Vincent Ferstler a évoqué rapidement un audit conduit par le CGEDD en 2017 sur l’aide au coup de pince qui a, selon lui, confirmé l’utilité du système et favorisé sa poursuite décidée par le gouvernement pour une nouvelle période de 2018 à 2022. Le rapport a aussi préconisé une évolution de l’aide intégrant une composante « offre » qui pourrait être l’introduction d’une part appliquée aux circulations effectives en complément d’une part en fonction des UTI transbordés. A la question venue de la salle sur le long décalage dans le temps entre la réalisation du service et le versement de l’aide, Vincent Ferstler a reconnu que c’était un point également un point soulevé dans l’audit mais l’Etat n’a pas de solution dans l’immédiat.
Aide pour les installations terminales embranchées (ITE)
La Commission européenne a autorisé, le 3 janvier 2018, un régime d’aides français en faveur de la création et de la modernisation d’installations terminales embranchées (ITE). Ce régime est doté d’un budget global de 60 millions d’euros et prendra la forme de subventions non remboursables. Il porte le nom de régime d’exemption SA.48483. Les bénéficiaires de cette aide sont les entreprises privées pour leur partie d’ITE. L’aide ne peut pas être supérieure à la moitié des coûts d’investissement éligible avec un plafond de 2,5 M€ pour la création ou la réactivation d’une ITE et de 2 M€ pour une extension ou rénovation.

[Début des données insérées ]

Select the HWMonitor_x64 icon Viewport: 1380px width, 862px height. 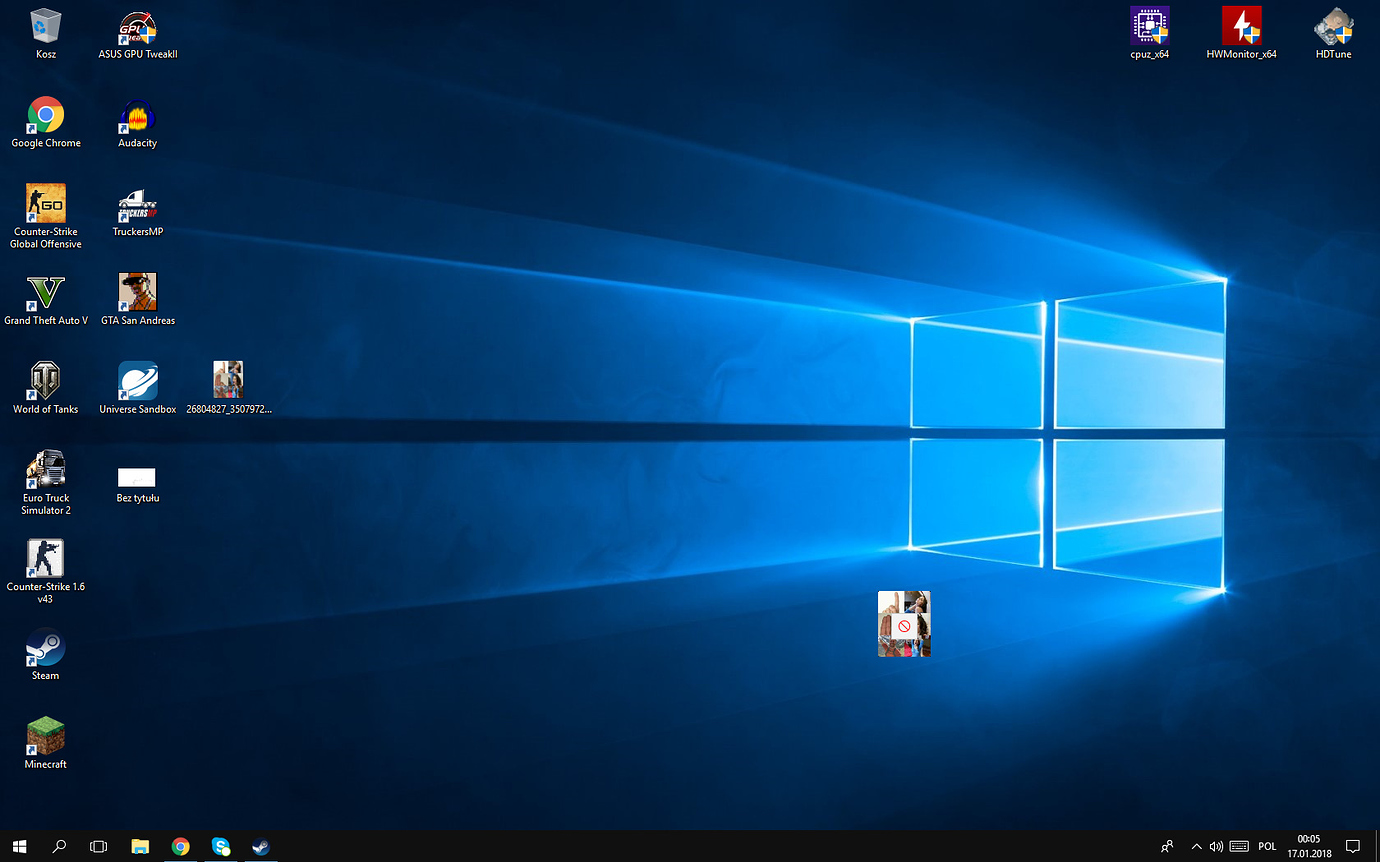coord(1241,28)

« Ce sont les collectivités territoriales qui financent cette aide, a expliqué Sandrine Gomes, représentant la région Hauts-de-France, l’Etat n’ayant pas prévu de ligne budgétaire. Pour les Hauts-de-France, c’est la région qui gère. Nous avons identifié entre 60 et 80 entreprises qui peuvent en bénéficier. Il ne faut pas tarder à se faire connaître, l’enveloppe allouée peut être vite dépensée ».

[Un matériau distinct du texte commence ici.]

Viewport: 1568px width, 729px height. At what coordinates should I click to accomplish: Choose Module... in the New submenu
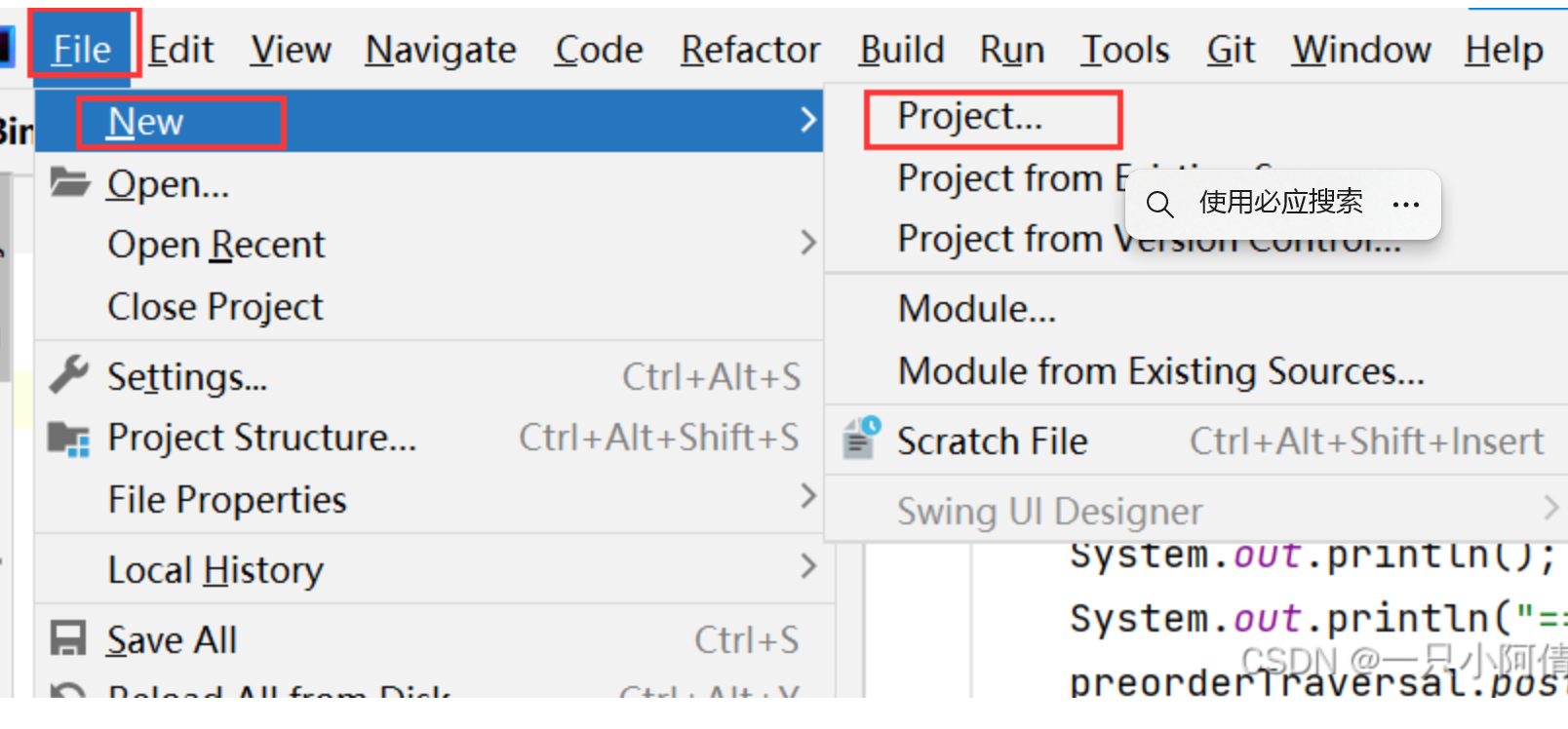point(976,309)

Les demandes pour cette aide doivent respecter plusieurs conditions. L’ITE de l’entreprise doit être connectée directement au réseau ferré national (RFN). Interrogée, la DGITM a précisé qu’il peut aussi s’agir d’une connexion à un réseau ferré portuaire ou local. « Il se pose la question de l’état de la première partie de l’ITE, a indiqué Sandrine Gomes, qui rejoint la problématique des lignes capillaires fret et des voies d’approche. Nous sommes en discussion avec SNCF Réseau car l’état de la première partie de l’ITE est fondamental par rapport à la partie privée de l’ITE ». L’entreprise doit fournir une étude sur les prévisions de trafic à 5 ans, le report modal de la route vers le ferroviaire doit être « suffisant et significatif ». La réalisation des travaux et la réalité du report modal font l’objet d’un contrôle annuel pendant 5 ans. L’aide peut financer les voies, les plates-formes de chargement, les zones de chargement goudronnées, les installations d’éclairage, les systèmes de grue, les équipements fixes de chargement, les ponts-bascules, les installations pour la manœuvre du matériel roulant et les engins de traction. Elle ne concerne que le transport ferroviaire de marchandises.
« Nous avons reçu des demandes pour cette aide, a conclu Sandrine Gomes. Actuellement, trois dossiers sont en cours d’instruction. Pour le financement, nous utilisons les fonds Feder sur la partie « conduire la transition énergétique » ». En effet, selon la Commission, une telle mesure doit favoriser le transfert du fret de la route vers le rail, en accord avec les objectifs de la politique commune des transports visant à encourager les modes de transport moins polluants.